AUTHOR=Su Congping , Wang Qing , Zhang Huimin , Jiao Wenchao , Luo Hui , Li Lin , Chen Xiangyang , Liu Bin , Yu Xue , Li Sen , Wang Wei , Guo Shuzhen 

TITLE=Si-Miao-Yong-An Decoction Protects Against Cardiac Hypertrophy and Dysfunction by Inhibiting Platelet Aggregation and Activation

JOURNAL=Frontiers in Pharmacology

VOLUME=Volume 10 - 2019

YEAR=2019

URL=https://www.frontiersin.org/journals/pharmacology/articles/10.3389/fphar.2019.00990

DOI=10.3389/fphar.2019.00990

ISSN=1663-9812

ABSTRACT=Objective 
The aim of this study was to determine whether SMYAD could ameliorate pressure overload-induced heart hypertrophy and its mechanisms.
Methods
C57BL/6 mice were subjected to either sham or transverse aortic constriction (TAC) surgery to induce heart hypertrophy. SMYAD (14.85g/kg/d, po) or Captopril (16.5mg/kg/d, po) was administered to the mice for 4 weeks. Cardiac function was evaluated based on echocardiography. Histological and biochemical examination were also performed by HE staining. Protein expression of CD41, CD61, P-selectin were measured with western blotting and immunohistochemistry.
Results
Four weeks after transverse aortic constriction, mice developed exaggerated cardiac hypertrophy and demonstrated a strong decrease in left ventricular ejection fraction (LVEF) compared with sham (29.9±9.3% versus 66.0±9.9%; P<0.001).
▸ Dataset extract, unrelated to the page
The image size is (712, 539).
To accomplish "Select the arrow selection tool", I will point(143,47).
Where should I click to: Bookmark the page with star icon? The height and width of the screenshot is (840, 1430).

Conversely, SMYAD improved cardiac dysfunction with a preserved LVEF (66.5±17.2%; P<0.001).  The same changes were observed in left ventricular posterior wall, left ventricular volume and left ventricular internal diameter. The ratio of heart weight to body weight was also significantly increased 4 weeks after TAC, which could be rescued by SMYAD. Furthermore, western blot and immunohistochemistry indicated that the protein expressions of platelet aggregation marker (CD41, CD61) and platelet activation marker (P-selectin) were significantly higher compared to control. These pathological alterations in TAC-mice were significantly ameliorated or blocked by SMYAD administration.
Conclusions 
Our results suggested that SMYAD exerted its effect by inhibiting platelet aggregation and activation as revealed by CD41/CD61/P-selectin up-regulation. Activation of the platelet might contribute to the therapeutic effects of SMYAD in failing heart.